## TRECHO SELECIONADO

Autopublicação se estabelece como uma das áreas do mercado editorial

C

om todas as mudanças tecnológicas e os aparatos virtuais que vem sendo criados para encurtar caminhos e tornar tudo mais fácil e rápido para o usuário, não é surpresa que um dos segmentos mais tradicionais do mercado como o setor editorial também tenha sofrido mudanças. Uma de suas características mais definidas sempre foi o trajeto autor-obra-editora-seleção-publicação. São poucas as pessoas que não relacionam a imagem de um autor àquela ideia romantizada por Hollywood de um artista talentoso que vive correndo atrás de uma editora para publicar seu livro e poder pagar as contas. A chance de se autopublicar, porém, parece vir afetando esse esquema.

Hoje é possível lançar um livro de maneira quase autônoma através da internet sem precisar recorrer a agentes e editoras. Amazon, Whattpad e Clube de Autores são apenas alguns dos sites que possuem a plataforma de autopublicação de livros e textos online, onde autores não conhecidos podem ter a oportunidade de publicar algum trabalho, serem lidos e, quem sabe, contratados por uma editora.

Criticada por muitos por banalizar a cultura literária e possibilitar que material de baixa qualidade seja disponibilizado, a autopublicação é consagrada por outros por tornar a democratização do mercado e as oportunidades geradas para autores desconhecidos algo real. Dentro dessas condições, a literatura erótica é o gênero que mais cresce. Cabe ressaltar que o gênero “literatura erótica” faz parte de uma nova leva de estilos literários que vem surgindo a partir do advento do livro digital e que só agora começam a ser utilizados pelas editoras para classificar alguns de seus livros físicos. A categoria “jovem adulto” é outro desses gêneros.

Segundo o artigo Autopublicação nunca foi tão fácil, mas fama e dinheiro são escassos, publicado pela agência de notícias Reuters no dia 13 de outubro de 2014, “A autopublicação transformou o que significa ser um escritor. Simplesmente enviar um arquivo PDF e gastar um pouco com o design da capa pode transformar qualquer um em um autor publicado em uma plataforma de livros digitais como o Kindle, da Amazon, recebendo até 70% do preço de capa”. Durante o mesmo texto, divulgado após a feira de livros de Frankfurt – maior encontro internacional do setor editorial –, o autor afirma que “O papel tradicional das editoras – fazer a seleção entre vários manuscritos, editar os selecionados e criar o pacote, fazer o marketing e distribuir o livro finalizado – foi eliminado. As editoras, no entanto, não estão muito preocupadas. A autopublicação pode funcionar a favor delas também”.

## PEDIDO A
Repita sem nenhuma alteração o trecho dos registros que começa na linha que contém "News & Blog (320, 1027)" e termina no fim dos registros, com as duas pontas incluídas.

Dados de palavras e posições de itens:
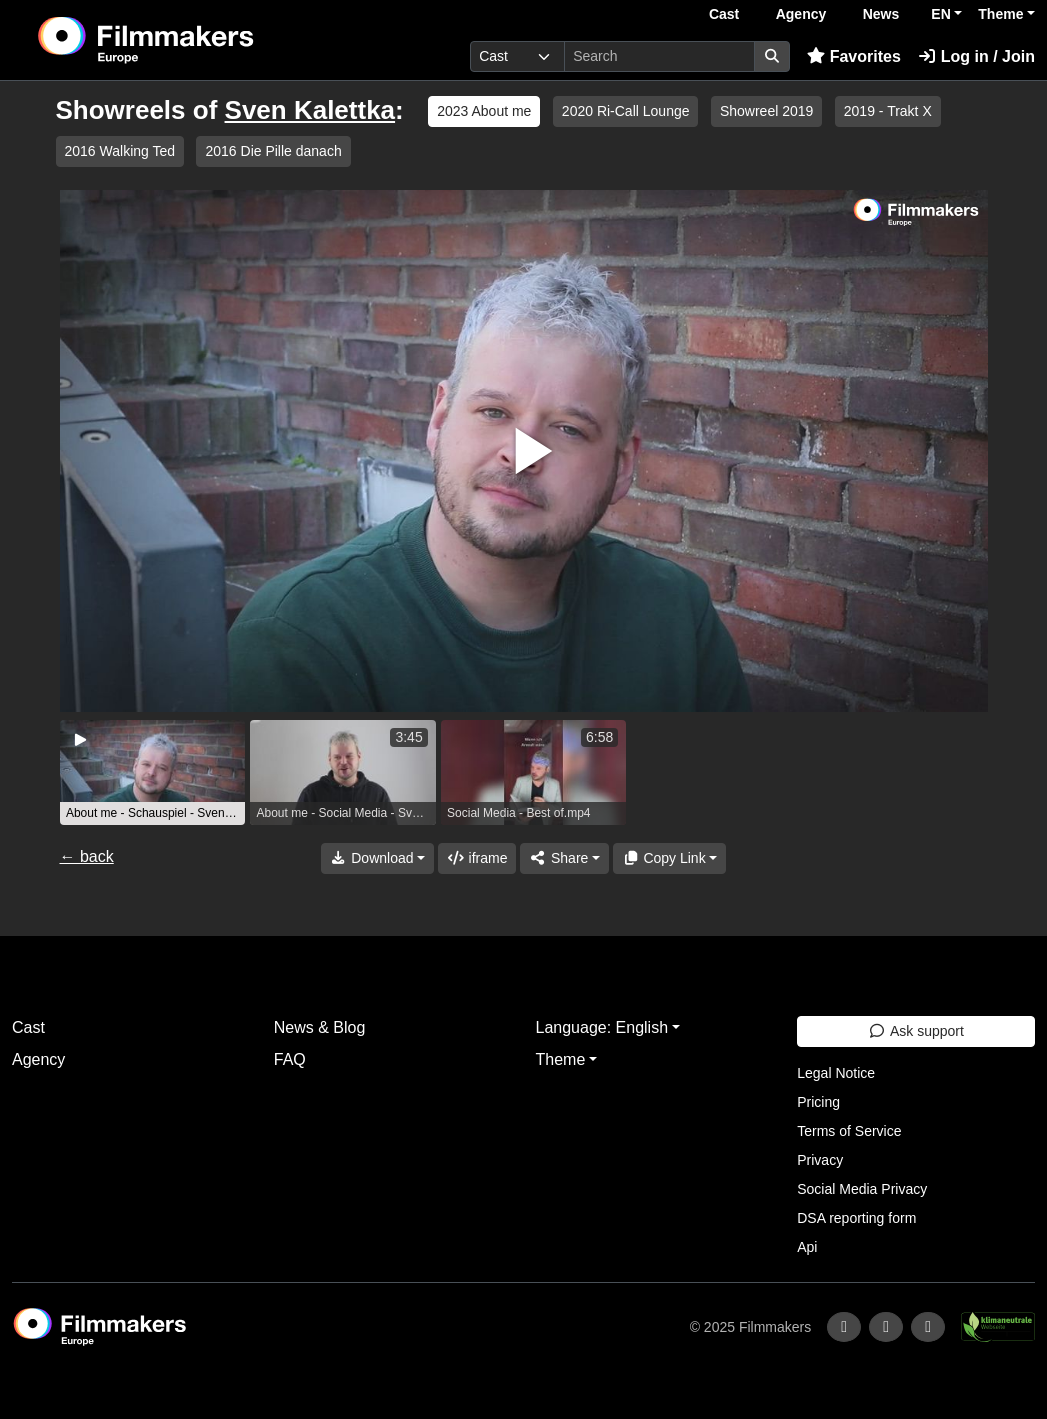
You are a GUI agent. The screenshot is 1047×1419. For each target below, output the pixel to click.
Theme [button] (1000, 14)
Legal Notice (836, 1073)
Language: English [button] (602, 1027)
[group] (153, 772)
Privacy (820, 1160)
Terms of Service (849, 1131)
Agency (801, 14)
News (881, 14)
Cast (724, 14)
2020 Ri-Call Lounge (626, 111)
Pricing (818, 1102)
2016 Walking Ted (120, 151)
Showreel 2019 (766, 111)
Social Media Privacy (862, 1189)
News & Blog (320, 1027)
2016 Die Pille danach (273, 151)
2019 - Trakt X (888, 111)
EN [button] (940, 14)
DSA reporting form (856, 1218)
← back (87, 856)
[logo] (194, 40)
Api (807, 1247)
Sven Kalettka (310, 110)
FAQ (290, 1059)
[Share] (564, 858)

## PEDIDO B
No texto sobre autopublicação, reescreva em forma de lista o parágrafo que começa com "Hoje é possível lançar um livro" e mantenha os fatos principais.

## SOLUÇÃO A
News & Blog (320, 1027)
2016 Die Pille danach (273, 151)
2019 - Trakt X (888, 111)
EN [button] (940, 14)
DSA reporting form (856, 1218)
← back (87, 856)
[logo] (194, 40)
Api (807, 1247)
Sven Kalettka (310, 110)
FAQ (290, 1059)
[Share] (564, 858)

## SOLUÇÃO B
- É possível lançar um livro de maneira quase autônoma pela internet, sem recorrer a agentes e editoras.
- Amazon, Whattpad e Clube de Autores estão entre os sites com plataforma de autopublicação de livros e textos online.
- Nessas plataformas, autores não conhecidos podem publicar algum trabalho, ser lidos e, quem sabe, ser contratados por uma editora.